Velhos e superados hábitos

Fernando Dantas/Gazeta Press

Fernando Dantas/Gazeta Press

No jogo de Buenos Aires, bateram, tentaram intimidar e não chegaram a nada. Empataram em casa, depois de buscar, no grito, um milagre que na verdade não sabiam como alcançar. Costuma ser assim mesmo na primeira vez de um time sem maior experiência.

Poderiam ter tirado proveito da lição. Mas, nada…Trouxeram ao Morumbi a mesma “tática”. Outra vez não deu certo. Enquanto faziam coisas de principiantes, um futebol com jeitão amador, mais na canela dos adversários do que na bola, o São Paulo ia mostrando como é que se deve fazer.
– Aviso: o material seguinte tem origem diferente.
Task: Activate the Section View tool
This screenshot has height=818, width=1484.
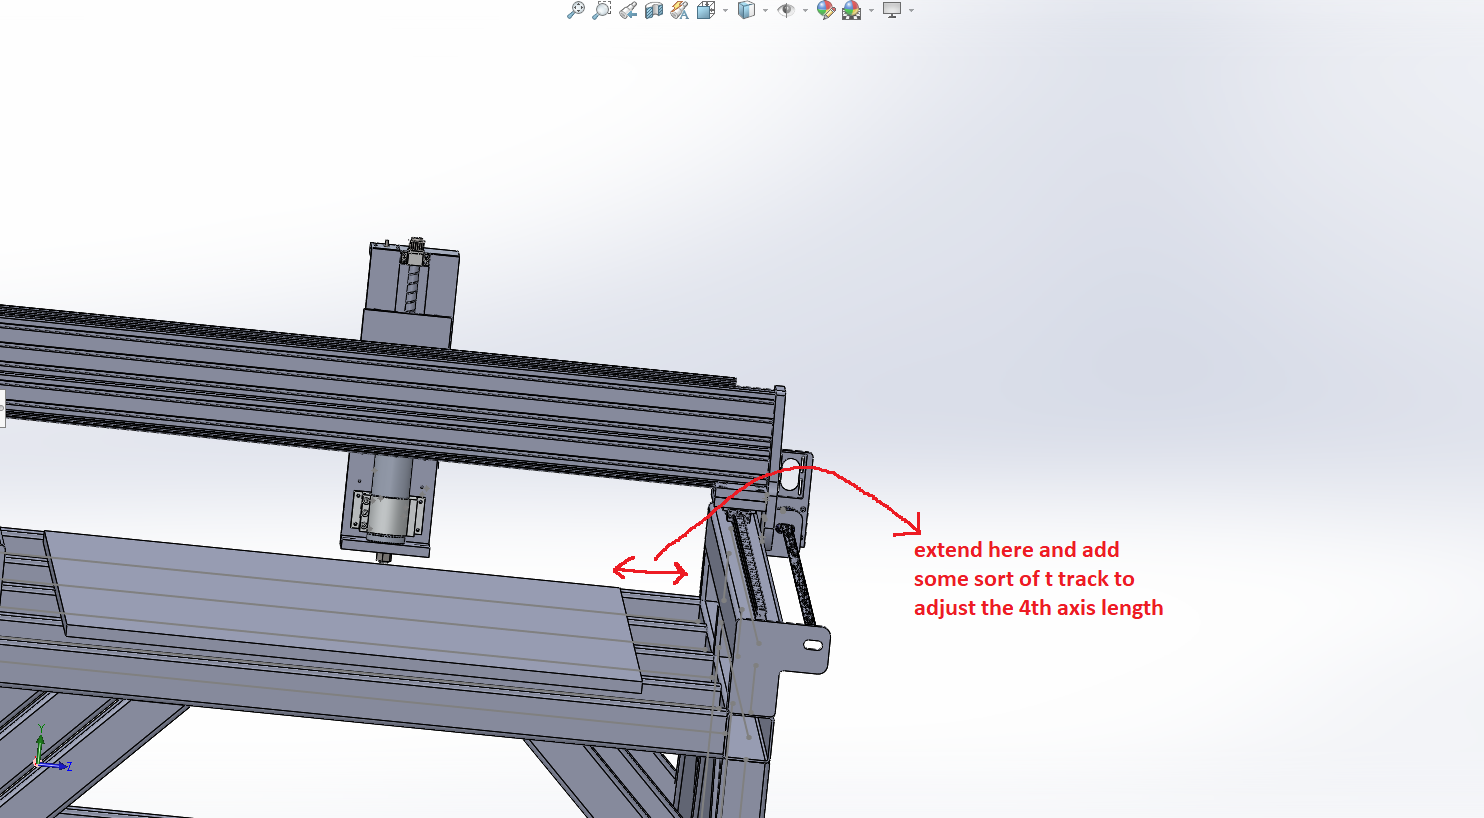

Ao término do primeiro (e único) tempo, o tricolor já havia ensinado duas vezes (Lucas e Oswaldo foram os encarregados) que partida que vale taça também tem que ser disputada dentro do respeito que todos em campo merecem. Até a bola…

Bom, julgaram ter motivos para desistir. Preferiram sair, deixando metade do serviço por fazer. Respeite-se. Assumiram e não desejaram participar do ato final, quando a Conmebol fez o fecho oficial do campeonato com a cerimonia de premiação.

Foi a escolha de um clube cuja equipe se desequilibrou no momento tenso da decisão. Seu grupo inexperiente, para tristeza de quem gosta de assistir a jogos importantes, trouxe para a última jornada da Copa Sul-americana um projeto superado, um jeito antigo, de comprovada ineficácia. Futebol se ganha jogando melhor que o adversário e fazendo gols. O visitante não conseguiu nem uma coisa nem outra.

Tudo quanto terá ocorrido no tempo de intervalo, longe dos olhos de todos nós, nos camarins e galerias do estádio, pertence a outro departamento. As pessoas envolvidas irão se explicar. A editoria em que continuo trabalhando é a de esportes.